To get in, you must complete a series of logical reasoning tests. If you’re good enough, you are enrolled on a 4-week intensive coding bootcamp called piscine (swimming pool). It’s an immersive (geddit?) experience in which ‘only motivation, willpower and hard work will keep you afloat.’ If successful, a full-time academic studentship awaits at 42 with internship opportunities and a lot of cachet. The school’s motto is ‘Born To Code’, and now there’s one in the USA.

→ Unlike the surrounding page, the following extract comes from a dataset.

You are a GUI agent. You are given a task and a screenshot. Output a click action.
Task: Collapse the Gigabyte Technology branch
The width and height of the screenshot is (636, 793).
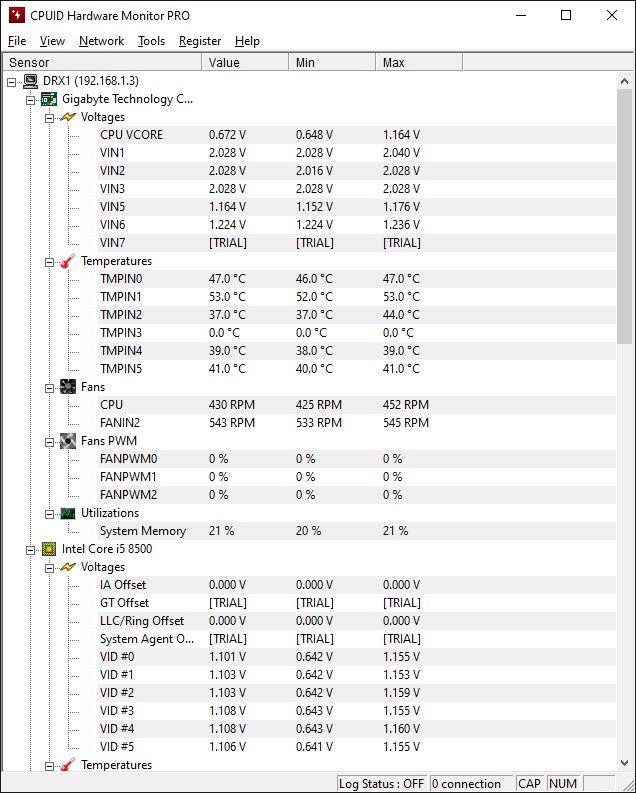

Students not only get a lot of geek cred and career opportunities by gaining the keys to the castle, they also get a full university education free of charge. Considering the eye-watering cost of a college education in the United States, it’s no surprise that the piscines have an awful lot of applicants. Xavier Niel’s objective is to fill the skills gap which bedevils recruiters, while allowing students to enter working life without having amassed a crippling level of debt. It’s all funded by a cool $100 million he has happily peeled off from his $10 billion personal wad. The U.S. school is based in Fremont, Silicon Valley, for optimum networking opportunities.
42’s philosophy includes the following mission statement: ‘On a broad scale, 42’s mission is to offer to young adults a better chance at succeeding as we strive to undercover the talents of this generation in the field of programming. Traditional selection criteria often prevent too many of today’s young adults either from reaching their higher education goals or from attaining a professional skill set. At 42, neither financial ability nor educational degree are weighed in the selection process; the fact that students are selected solely on the basis of their talent and motivation is indicative of the core philosophy of this uniquely innovative, educational approach.’
Where did the school gets its name, 42? Well, if you don’t know that, then sorry, you’re not enough of a geek to get in anyway, so just back away slowly and go about your business. (Hint: it’s the answer to a very big question).